[Start of Exercise material]

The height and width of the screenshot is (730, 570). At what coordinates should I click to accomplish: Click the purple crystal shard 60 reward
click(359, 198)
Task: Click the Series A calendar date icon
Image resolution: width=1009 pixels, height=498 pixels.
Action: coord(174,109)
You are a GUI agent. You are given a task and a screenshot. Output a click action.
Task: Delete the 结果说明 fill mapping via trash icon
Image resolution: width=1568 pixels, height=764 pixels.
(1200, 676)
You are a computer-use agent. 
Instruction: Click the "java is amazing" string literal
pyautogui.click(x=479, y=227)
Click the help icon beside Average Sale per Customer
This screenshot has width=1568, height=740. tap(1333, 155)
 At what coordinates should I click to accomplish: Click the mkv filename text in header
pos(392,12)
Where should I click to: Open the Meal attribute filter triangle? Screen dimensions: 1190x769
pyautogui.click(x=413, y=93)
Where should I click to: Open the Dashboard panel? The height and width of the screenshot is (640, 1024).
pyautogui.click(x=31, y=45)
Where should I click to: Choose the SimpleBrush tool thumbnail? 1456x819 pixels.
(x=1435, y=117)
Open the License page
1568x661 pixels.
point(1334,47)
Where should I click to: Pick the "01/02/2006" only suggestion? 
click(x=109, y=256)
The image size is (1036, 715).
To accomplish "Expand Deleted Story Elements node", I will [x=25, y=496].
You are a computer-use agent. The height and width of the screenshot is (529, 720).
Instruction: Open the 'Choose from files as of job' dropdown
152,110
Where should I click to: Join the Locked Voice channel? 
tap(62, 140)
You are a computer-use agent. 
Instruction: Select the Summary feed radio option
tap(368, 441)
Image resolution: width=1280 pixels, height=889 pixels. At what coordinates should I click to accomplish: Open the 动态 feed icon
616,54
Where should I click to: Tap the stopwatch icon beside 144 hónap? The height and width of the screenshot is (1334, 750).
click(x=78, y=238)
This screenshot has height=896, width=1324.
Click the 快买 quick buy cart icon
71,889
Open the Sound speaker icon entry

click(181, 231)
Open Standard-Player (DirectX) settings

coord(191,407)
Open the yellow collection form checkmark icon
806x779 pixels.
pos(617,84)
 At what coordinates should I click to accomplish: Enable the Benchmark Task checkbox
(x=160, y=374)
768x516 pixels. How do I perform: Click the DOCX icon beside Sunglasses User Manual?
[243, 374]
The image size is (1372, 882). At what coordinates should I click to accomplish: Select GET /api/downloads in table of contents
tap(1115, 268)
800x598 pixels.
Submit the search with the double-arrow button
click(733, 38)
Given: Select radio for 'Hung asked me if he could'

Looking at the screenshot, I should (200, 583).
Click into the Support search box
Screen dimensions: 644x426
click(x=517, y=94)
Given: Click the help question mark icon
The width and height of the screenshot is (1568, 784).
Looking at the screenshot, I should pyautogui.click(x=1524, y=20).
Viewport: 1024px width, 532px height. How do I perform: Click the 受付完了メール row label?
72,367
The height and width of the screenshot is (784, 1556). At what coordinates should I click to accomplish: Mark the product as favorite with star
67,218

[End of Exercise material]

* **Exercise**:
Render the listing from its start through the line that contains "pyautogui.click(x=413, y=93)" as a numbered list, with both ends included and blank lines omitted.

* **Solution to the problem**:
1. The height and width of the screenshot is (730, 570). At what coordinates should I click to accomplish: Click the purple crystal shard 60 reward
2. click(359, 198)
3. Task: Click the Series A calendar date icon
4. Image resolution: width=1009 pixels, height=498 pixels.
5. Action: coord(174,109)
6. You are a GUI agent. You are given a task and a screenshot. Output a click action.
7. Task: Delete the 结果说明 fill mapping via trash icon
8. Image resolution: width=1568 pixels, height=764 pixels.
9. (1200, 676)
10. You are a computer-use agent. 
11. Instruction: Click the "java is amazing" string literal
12. pyautogui.click(x=479, y=227)
13. Click the help icon beside Average Sale per Customer
14. This screenshot has width=1568, height=740. tap(1333, 155)
15.  At what coordinates should I click to accomplish: Click the mkv filename text in header
16. pos(392,12)
17. Where should I click to: Open the Meal attribute filter triangle? Screen dimensions: 1190x769
18. pyautogui.click(x=413, y=93)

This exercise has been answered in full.